§ **Data for processing**
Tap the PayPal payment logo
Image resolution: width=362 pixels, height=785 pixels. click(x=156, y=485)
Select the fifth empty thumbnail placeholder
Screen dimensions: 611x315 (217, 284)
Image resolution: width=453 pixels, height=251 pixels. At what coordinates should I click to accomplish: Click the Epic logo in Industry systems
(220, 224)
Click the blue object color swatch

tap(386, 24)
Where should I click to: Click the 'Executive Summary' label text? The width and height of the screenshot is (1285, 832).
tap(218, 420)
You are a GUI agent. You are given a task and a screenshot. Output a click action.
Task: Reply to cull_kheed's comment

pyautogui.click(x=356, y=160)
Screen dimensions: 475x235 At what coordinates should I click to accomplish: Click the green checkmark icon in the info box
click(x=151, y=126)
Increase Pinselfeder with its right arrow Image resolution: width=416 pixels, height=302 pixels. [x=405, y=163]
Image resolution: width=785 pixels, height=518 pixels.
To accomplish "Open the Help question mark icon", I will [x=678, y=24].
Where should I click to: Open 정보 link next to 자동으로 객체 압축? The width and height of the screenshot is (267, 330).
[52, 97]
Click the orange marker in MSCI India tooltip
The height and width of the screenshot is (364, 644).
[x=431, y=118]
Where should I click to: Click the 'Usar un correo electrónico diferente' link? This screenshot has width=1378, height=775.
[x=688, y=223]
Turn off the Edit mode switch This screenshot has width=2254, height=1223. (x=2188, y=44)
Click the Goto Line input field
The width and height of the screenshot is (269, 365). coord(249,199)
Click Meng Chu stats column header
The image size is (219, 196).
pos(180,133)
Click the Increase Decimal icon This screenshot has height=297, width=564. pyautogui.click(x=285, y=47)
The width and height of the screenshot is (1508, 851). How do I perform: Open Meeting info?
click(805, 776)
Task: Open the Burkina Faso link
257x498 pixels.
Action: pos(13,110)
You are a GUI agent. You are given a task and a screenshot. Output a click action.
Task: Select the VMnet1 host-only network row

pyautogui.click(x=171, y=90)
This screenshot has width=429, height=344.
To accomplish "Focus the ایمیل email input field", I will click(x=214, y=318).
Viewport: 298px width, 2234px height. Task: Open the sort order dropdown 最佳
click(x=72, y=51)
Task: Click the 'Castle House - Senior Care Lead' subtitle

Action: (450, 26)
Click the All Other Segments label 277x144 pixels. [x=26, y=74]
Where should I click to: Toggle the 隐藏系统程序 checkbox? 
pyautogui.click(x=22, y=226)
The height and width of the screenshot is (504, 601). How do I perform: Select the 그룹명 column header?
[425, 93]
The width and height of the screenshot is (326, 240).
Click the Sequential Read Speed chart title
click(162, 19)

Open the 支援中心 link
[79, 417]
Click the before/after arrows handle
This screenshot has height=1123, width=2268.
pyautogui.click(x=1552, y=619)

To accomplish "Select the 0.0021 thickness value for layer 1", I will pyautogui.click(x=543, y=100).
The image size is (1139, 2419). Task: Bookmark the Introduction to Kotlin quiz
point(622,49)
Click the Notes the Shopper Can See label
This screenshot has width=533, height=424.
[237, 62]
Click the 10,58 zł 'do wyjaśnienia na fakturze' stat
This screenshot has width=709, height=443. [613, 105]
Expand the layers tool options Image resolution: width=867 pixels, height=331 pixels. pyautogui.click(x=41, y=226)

§ **Task item**
Each line in the data that holds the word "will" must be copied.

§ **Reply**
To accomplish "Open the Help question mark icon", I will [x=678, y=24].
To accomplish "Focus the ایمیل email input field", I will click(x=214, y=318).
To accomplish "Select the 0.0021 thickness value for layer 1", I will pyautogui.click(x=543, y=100).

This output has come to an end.